*EXERCISE PROMPT*
Pull out the lines below word for word, starting at the line that contains "What do you" and ending at the last line. Leave the pictures out.

DATA FOR THIS TASK: Begin

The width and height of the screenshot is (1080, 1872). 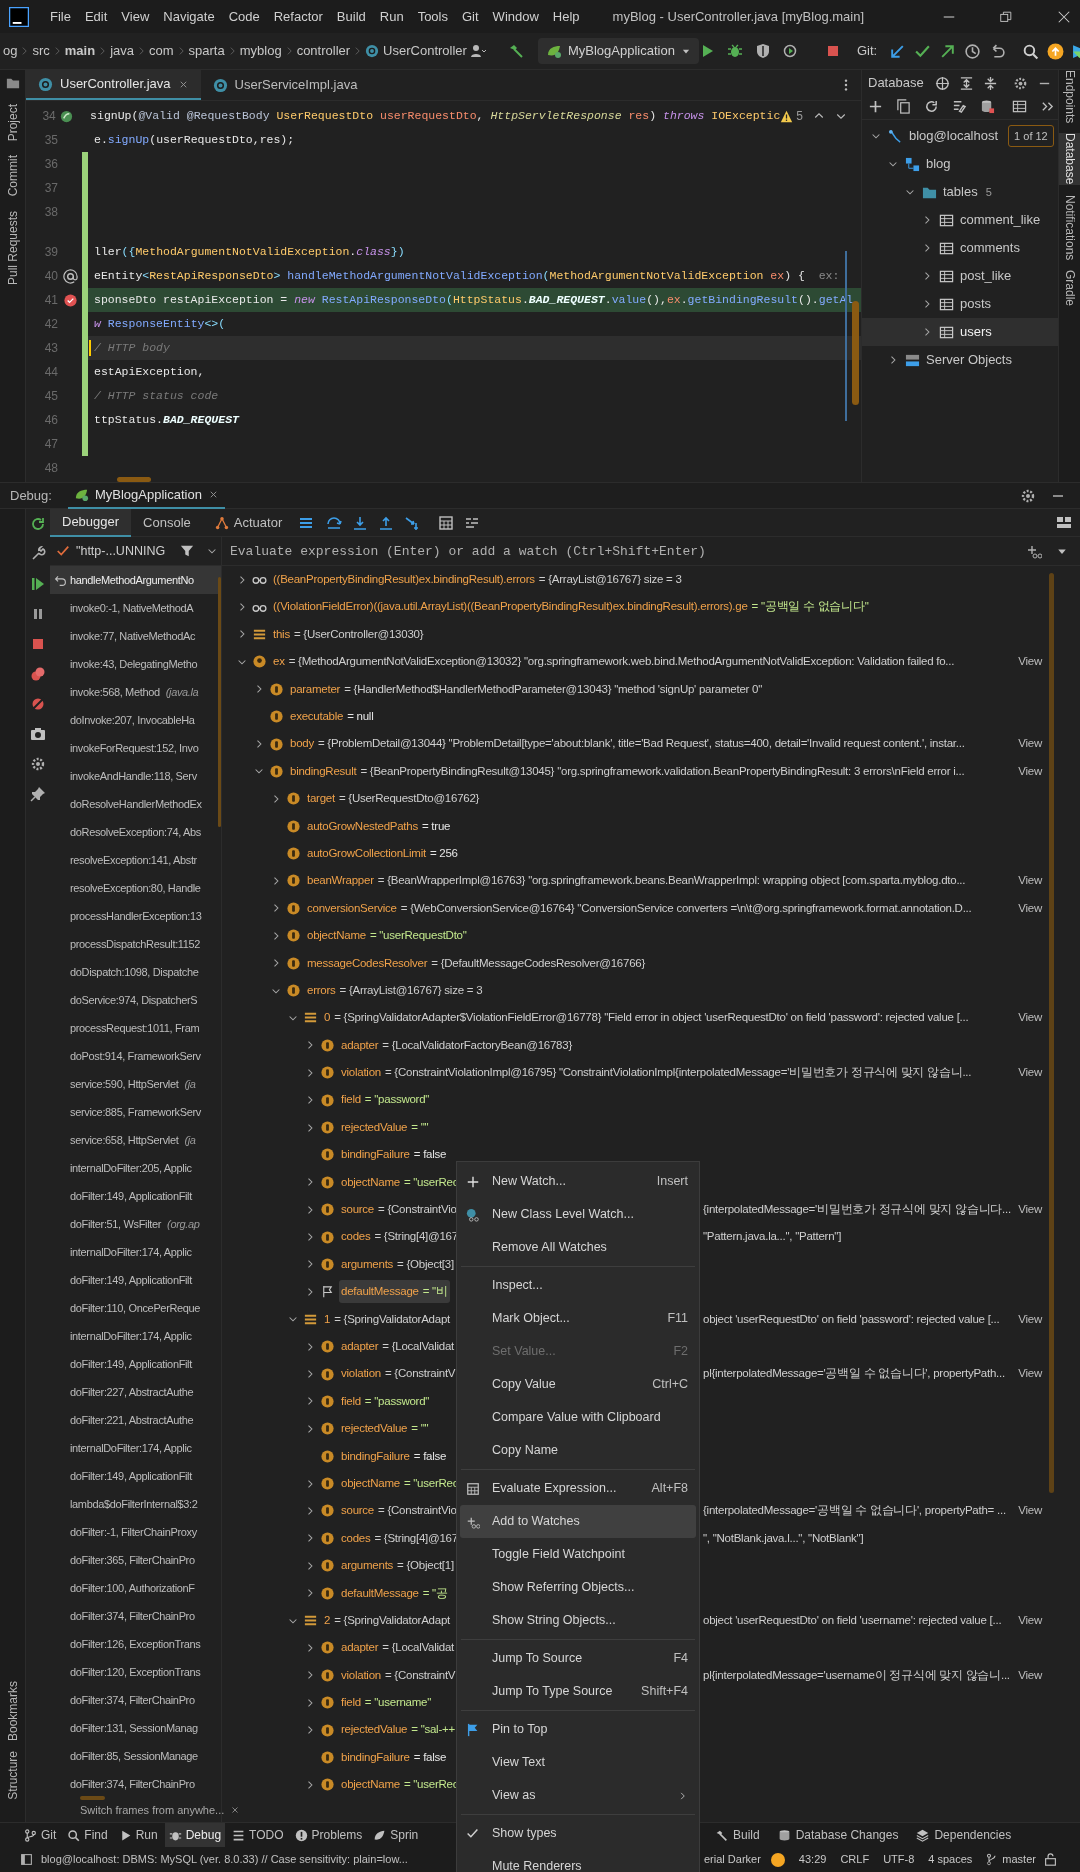 I want to click on run-to-cursor-icon, so click(x=412, y=522).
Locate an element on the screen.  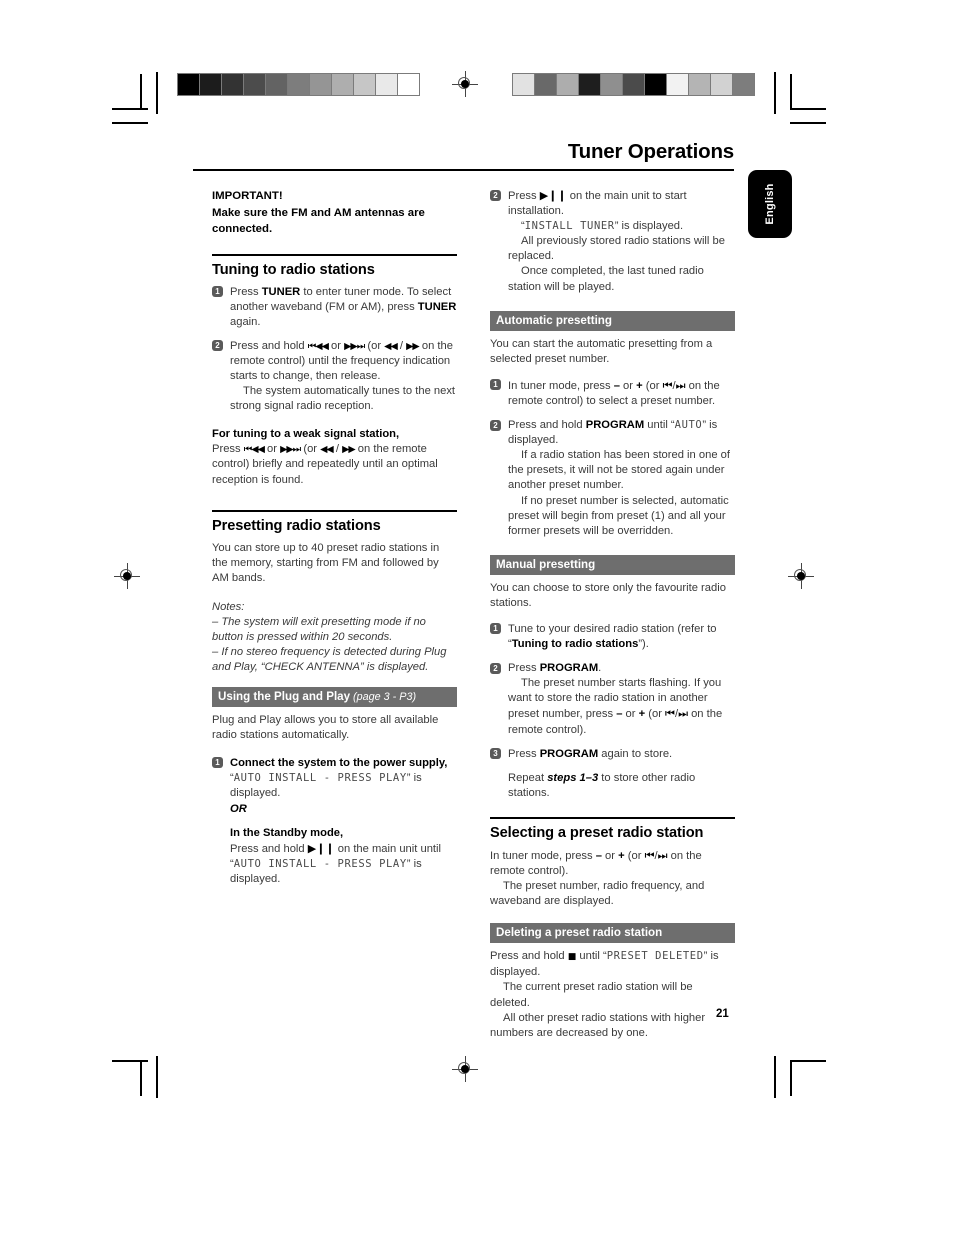
next-track-icon: ▶▶⏭ is located at coordinates (290, 450).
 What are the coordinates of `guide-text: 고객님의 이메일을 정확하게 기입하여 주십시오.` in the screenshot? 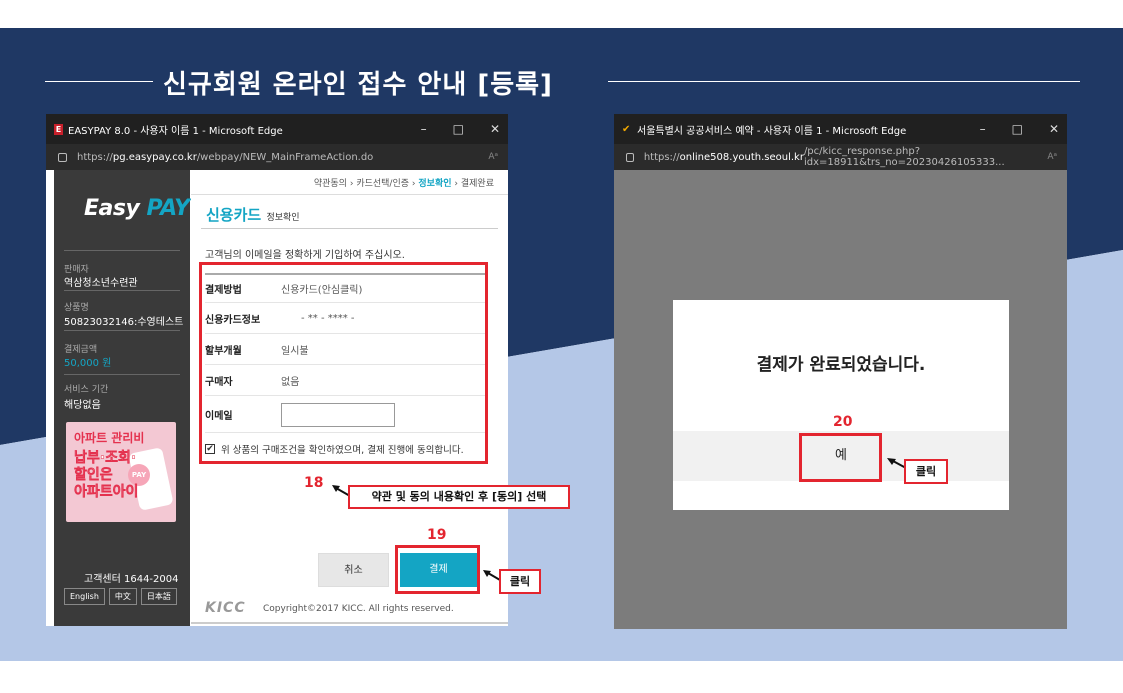 It's located at (305, 256).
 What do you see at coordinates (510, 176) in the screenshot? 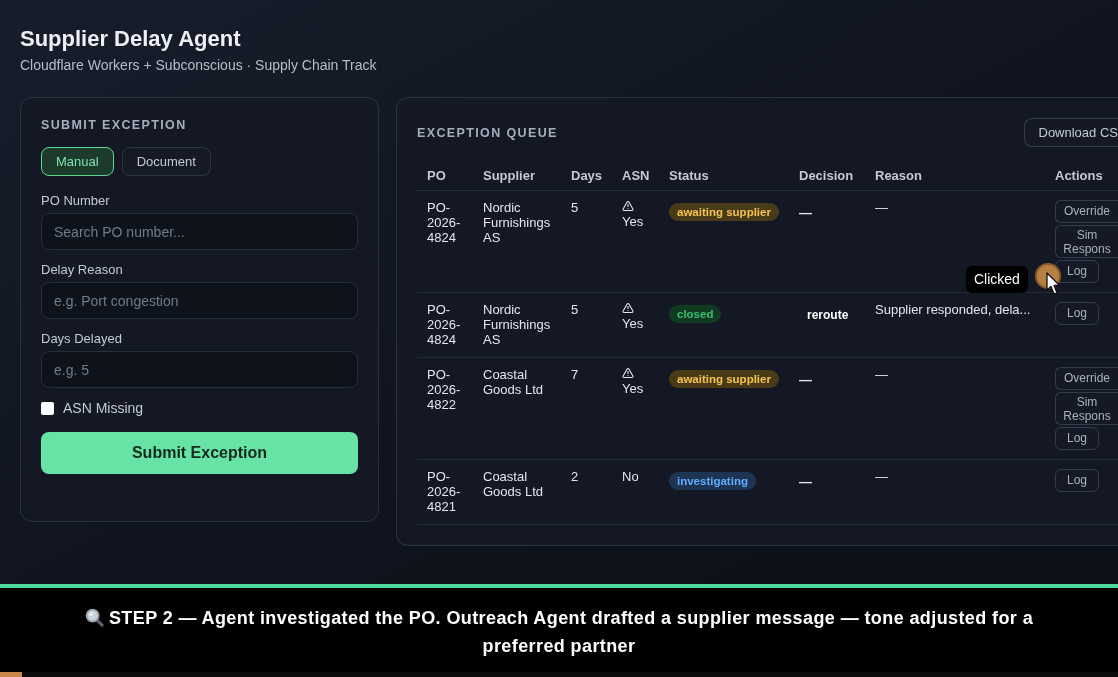
I see `column-header: Supplier` at bounding box center [510, 176].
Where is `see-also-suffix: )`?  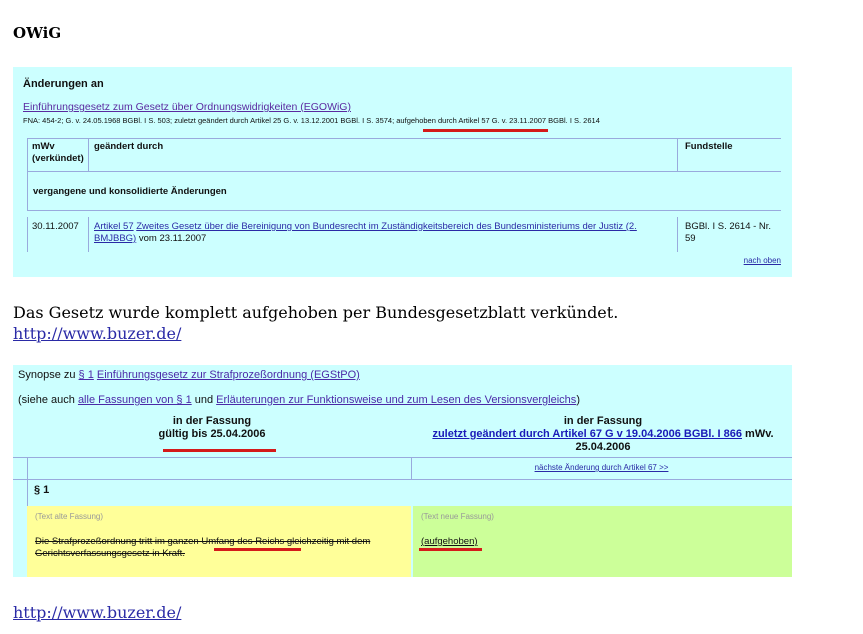
see-also-suffix: ) is located at coordinates (578, 400).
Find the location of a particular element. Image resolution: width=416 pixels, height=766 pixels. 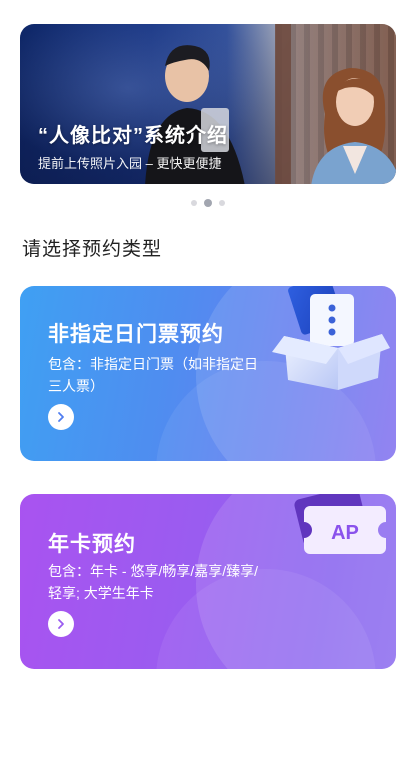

DATA FOR THIS TASK: End

*SOLUTION TO THIS TASK*
 What do you see at coordinates (510, 176) in the screenshot? 
I see `column-header: Supplier` at bounding box center [510, 176].
Where is `see-also-suffix: )`?  
see-also-suffix: ) is located at coordinates (578, 400).
Find the location of a particular element. Image resolution: width=416 pixels, height=766 pixels. 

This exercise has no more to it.